Caleb
Caleb went with ten scouts to check out the land God that gave the Israelites. The only thing is: they had to do battle with the inhabitants to take the land. They elected not to.
This displeased God and, under Moses’ leadership, for forty years they wandered the desert until the grownups all died. The next generation was gung-ho to move forward. God called Joshua, who was to lead the Take-The-Land Campaign. He accepted the commission.
Caleb had urged the previous generation to go into the land. We are told that he followed the Lord wholeheartedly. It must have chafed him to have to wander around aimlessly for another forty years when he wanted to jump in and move ahead.
Yet, Caleb was faithful. It took many battles up and down the land to clear it for Israelites to settle. Though the land Caleb wanted was freed early on, he stayed with Joshua and battled through until his brethren could proclaim victory.
Then, as Joshua appointed land to tribes as God directed, Caleb approached him.
“I am eighty-five years old. Just as my strength was forty years ago, so now is my strength. Give me the parcel that God spoke about and Moses promised to me then.”
Joshua gave it to him. A man whose life had been dedicated to God.
Integrity and Reward
I have always admired Caleb. He stuck to his convictions. Though he’d seen the same giants the other scouts saw, he trusted God to give them victory. Then, he wandered the desert for the next forty years as his contemporaries all died. Waiting for God’s promises.
To voice the right message must make it very painful to suffer the consequences of the message being rejected. I’m sure I would not be patient so long. Forty years is a long time, and my lifespan isn’t long enough.

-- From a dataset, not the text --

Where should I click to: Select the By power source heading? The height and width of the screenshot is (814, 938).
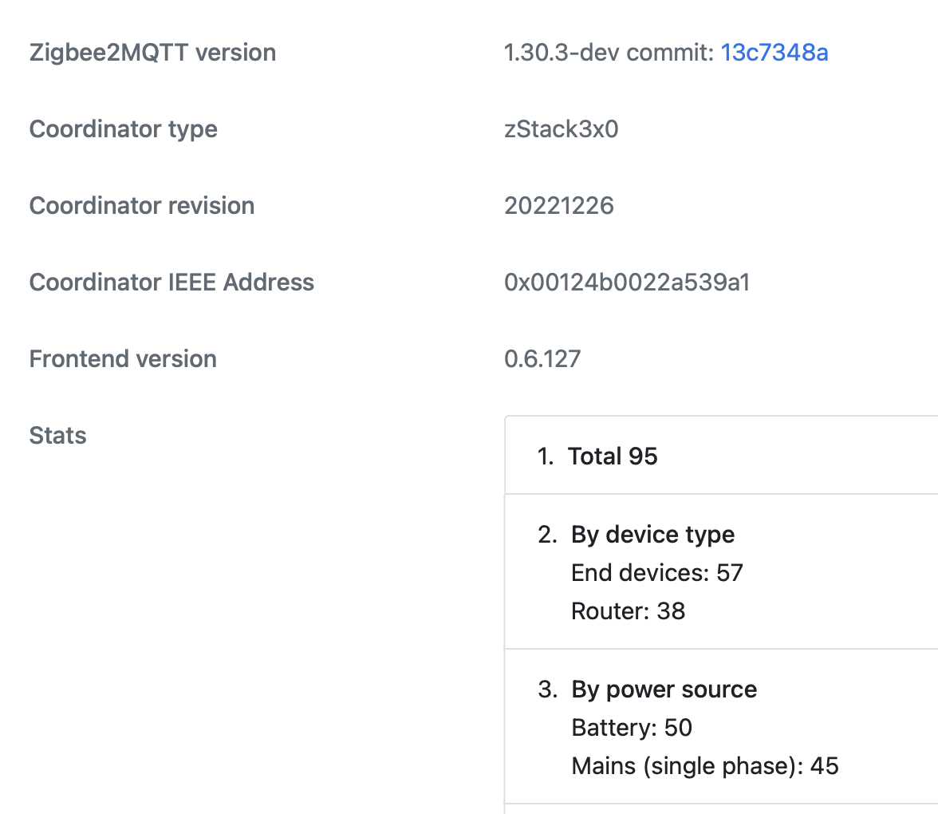pyautogui.click(x=663, y=689)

I’m not too sure I am so generous as to defer the fulfillment of a promise to me until others realized theirs first. But I am thankful for Caleb’s example as they marched into the land for battle, and he saw it through to the end before he pursued his own land.
By the time he was eighty, he was commanding armies. Age never slowed him down. I want to be like him when I’m eighty!
Did Caleb lift weights? Probably so. I would think prodding animals up and down hills, lugging equipment, tents and other living paraphernalia probably were the equivalent of what we lift at the gym! And he probably took enough steps daily to keep fit, with or without a fitbit to measure it.
God intends to use us as long as we live on earth. There is no time for living lazy—even as we age. This doesn’t mean we don’t rest periodically, but it does mean that we watch for every opportunity to act no matter our age.
Caleb’s integrity is a great model. It can bring great rewards.
“Hebron therefore became the inheritance of Caleb the son of Jephunneh the Kenizzite to this day, because he wholly followed the Lord God of Israel” (Joshua 14:14 NKJV).